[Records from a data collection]
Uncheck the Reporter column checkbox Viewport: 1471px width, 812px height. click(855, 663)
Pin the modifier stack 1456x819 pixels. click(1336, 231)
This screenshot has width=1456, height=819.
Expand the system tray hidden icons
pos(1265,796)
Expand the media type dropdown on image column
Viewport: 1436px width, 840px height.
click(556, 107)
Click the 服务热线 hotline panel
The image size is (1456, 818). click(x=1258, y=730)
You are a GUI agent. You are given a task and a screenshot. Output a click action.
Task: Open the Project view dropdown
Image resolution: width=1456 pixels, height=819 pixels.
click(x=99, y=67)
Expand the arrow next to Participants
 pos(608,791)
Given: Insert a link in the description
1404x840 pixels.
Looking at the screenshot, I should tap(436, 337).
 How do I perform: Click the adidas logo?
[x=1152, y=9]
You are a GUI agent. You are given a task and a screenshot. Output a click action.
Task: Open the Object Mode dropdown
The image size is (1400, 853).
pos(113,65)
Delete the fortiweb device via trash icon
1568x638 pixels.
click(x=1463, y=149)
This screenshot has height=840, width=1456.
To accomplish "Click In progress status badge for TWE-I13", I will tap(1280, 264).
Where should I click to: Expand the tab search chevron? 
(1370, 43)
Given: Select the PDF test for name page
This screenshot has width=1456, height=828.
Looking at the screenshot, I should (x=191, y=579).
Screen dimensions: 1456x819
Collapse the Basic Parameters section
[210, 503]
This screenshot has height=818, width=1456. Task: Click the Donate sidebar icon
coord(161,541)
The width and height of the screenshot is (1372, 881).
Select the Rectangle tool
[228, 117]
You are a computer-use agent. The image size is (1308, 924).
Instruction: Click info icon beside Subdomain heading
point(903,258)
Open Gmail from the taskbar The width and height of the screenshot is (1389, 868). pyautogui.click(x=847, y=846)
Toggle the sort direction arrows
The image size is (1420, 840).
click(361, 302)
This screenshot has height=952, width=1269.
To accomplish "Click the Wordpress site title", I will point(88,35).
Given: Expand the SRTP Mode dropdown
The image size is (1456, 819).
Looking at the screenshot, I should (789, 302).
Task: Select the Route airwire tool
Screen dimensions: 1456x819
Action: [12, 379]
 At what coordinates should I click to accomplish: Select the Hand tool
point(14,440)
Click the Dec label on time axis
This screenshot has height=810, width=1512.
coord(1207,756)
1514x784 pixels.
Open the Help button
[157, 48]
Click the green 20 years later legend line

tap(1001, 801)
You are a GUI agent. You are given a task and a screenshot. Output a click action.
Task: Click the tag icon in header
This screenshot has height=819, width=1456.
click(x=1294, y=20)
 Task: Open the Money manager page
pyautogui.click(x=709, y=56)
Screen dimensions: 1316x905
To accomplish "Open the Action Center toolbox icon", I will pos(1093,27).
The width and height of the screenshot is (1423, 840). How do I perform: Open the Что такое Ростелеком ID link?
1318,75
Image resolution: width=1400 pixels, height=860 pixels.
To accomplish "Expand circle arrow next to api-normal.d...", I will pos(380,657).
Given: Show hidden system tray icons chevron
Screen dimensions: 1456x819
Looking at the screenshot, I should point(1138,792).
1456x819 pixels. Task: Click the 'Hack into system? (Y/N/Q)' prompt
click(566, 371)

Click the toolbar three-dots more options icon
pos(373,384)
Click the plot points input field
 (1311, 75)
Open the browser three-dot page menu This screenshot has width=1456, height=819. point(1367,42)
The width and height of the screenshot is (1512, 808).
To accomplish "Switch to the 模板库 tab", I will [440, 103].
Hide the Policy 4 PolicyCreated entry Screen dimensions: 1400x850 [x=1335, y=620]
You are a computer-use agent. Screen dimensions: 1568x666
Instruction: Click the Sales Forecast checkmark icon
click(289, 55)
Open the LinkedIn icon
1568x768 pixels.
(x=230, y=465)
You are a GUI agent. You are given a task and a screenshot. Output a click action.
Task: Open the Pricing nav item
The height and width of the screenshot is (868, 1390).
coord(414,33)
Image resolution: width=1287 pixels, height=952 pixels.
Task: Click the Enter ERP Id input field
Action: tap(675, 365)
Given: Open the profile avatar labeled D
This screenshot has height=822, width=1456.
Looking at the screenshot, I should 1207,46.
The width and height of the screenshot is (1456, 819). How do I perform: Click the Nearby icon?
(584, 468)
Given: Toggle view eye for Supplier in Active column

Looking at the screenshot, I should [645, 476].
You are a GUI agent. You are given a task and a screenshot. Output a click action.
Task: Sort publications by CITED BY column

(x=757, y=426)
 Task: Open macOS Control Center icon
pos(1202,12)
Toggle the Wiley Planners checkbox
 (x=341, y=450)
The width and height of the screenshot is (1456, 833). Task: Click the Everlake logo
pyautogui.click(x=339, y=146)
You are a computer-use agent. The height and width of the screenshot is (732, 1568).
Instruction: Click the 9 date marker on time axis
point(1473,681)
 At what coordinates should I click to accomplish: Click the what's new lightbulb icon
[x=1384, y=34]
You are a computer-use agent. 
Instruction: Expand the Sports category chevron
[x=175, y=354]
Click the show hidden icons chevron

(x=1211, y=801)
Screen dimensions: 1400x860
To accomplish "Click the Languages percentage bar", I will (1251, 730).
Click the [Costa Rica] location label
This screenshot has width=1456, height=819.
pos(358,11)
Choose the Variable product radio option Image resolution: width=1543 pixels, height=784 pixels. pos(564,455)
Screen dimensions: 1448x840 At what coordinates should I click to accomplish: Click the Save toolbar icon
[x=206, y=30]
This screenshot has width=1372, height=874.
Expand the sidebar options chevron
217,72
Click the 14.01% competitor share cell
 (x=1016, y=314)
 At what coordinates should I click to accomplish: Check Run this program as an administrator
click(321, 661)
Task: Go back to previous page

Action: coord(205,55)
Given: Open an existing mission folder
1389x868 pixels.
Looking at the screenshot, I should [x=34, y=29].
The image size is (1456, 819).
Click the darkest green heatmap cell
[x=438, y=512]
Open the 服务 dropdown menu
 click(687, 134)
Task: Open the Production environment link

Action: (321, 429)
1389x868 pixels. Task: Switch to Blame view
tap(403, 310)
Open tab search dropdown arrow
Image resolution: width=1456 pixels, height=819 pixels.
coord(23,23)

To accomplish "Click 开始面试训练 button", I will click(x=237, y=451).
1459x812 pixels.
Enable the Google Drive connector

#### [What the exercise asks]
Check the entries above line by line and return each one containing the word "Mode".

#### [Reply]
Task: Open the Object Mode dropdown
Given: Expand the SRTP Mode dropdown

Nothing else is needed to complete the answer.